GIVEN DATA —
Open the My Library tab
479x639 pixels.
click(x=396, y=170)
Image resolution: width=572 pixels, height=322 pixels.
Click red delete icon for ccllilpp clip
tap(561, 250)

--

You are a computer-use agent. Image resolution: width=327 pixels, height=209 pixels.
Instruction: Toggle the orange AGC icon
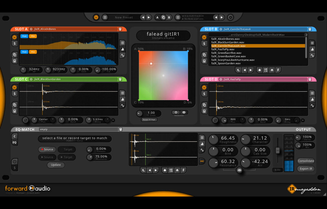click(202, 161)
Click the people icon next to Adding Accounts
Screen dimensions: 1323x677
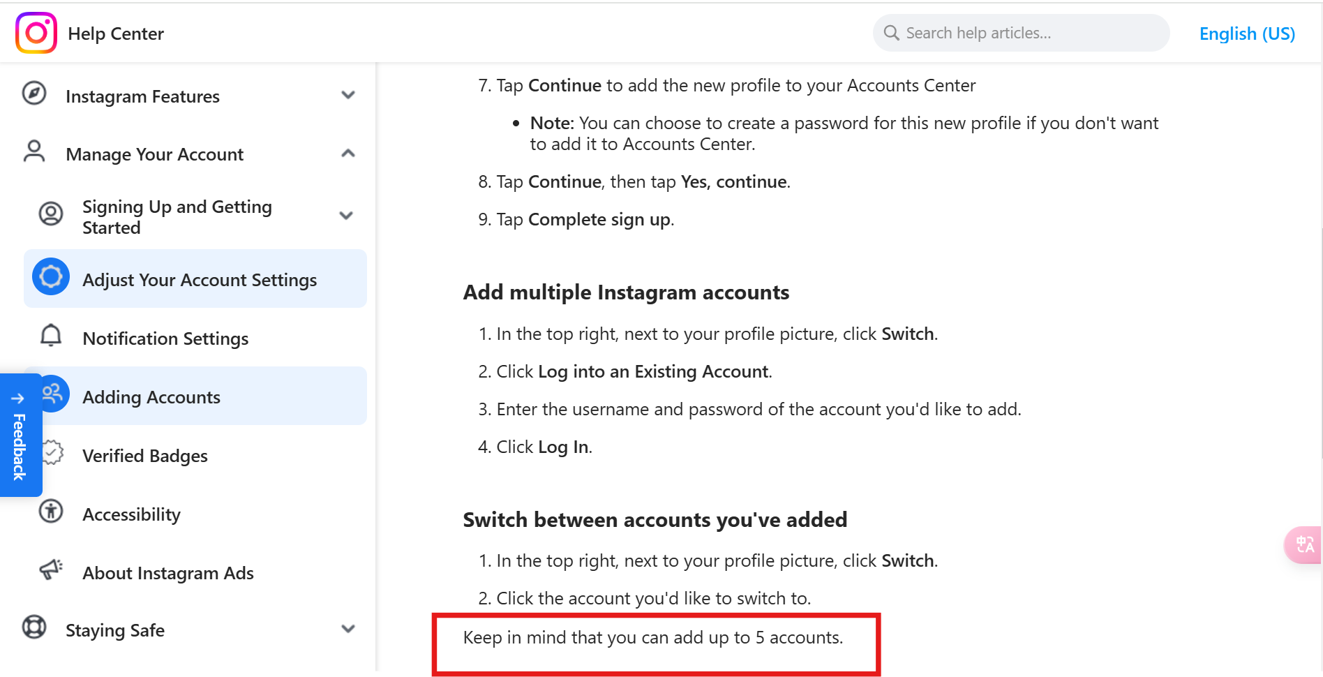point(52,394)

* * *

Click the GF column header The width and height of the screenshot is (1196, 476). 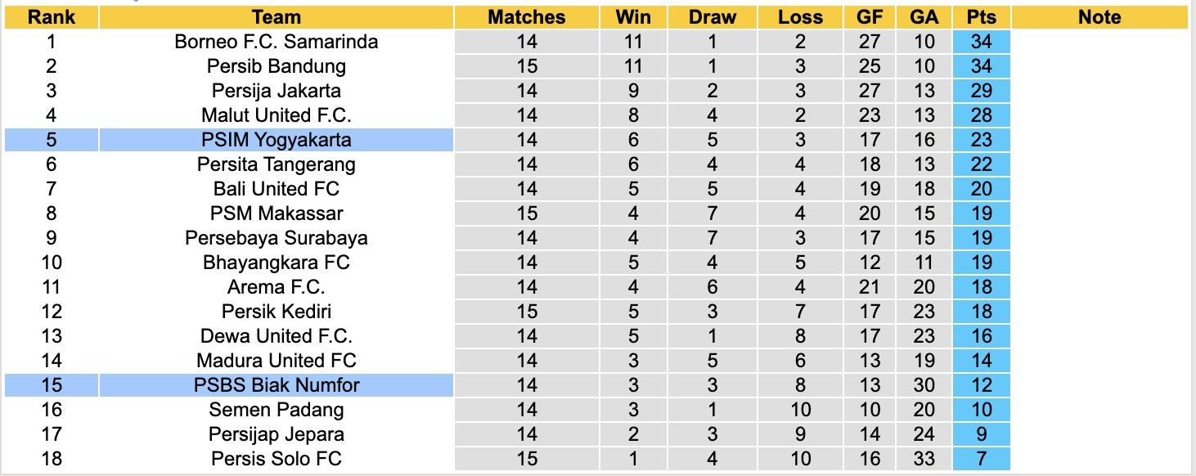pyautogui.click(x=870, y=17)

YOUR GOAL — Show every line in the records above that contains the word "resolution".

SOLUTION TO THIS PROBLEM —
Image resolution: width=572 pixels, height=322 pixels.
You are a computer-use agent. Image resolution: width=327 pixels, height=209 pixels.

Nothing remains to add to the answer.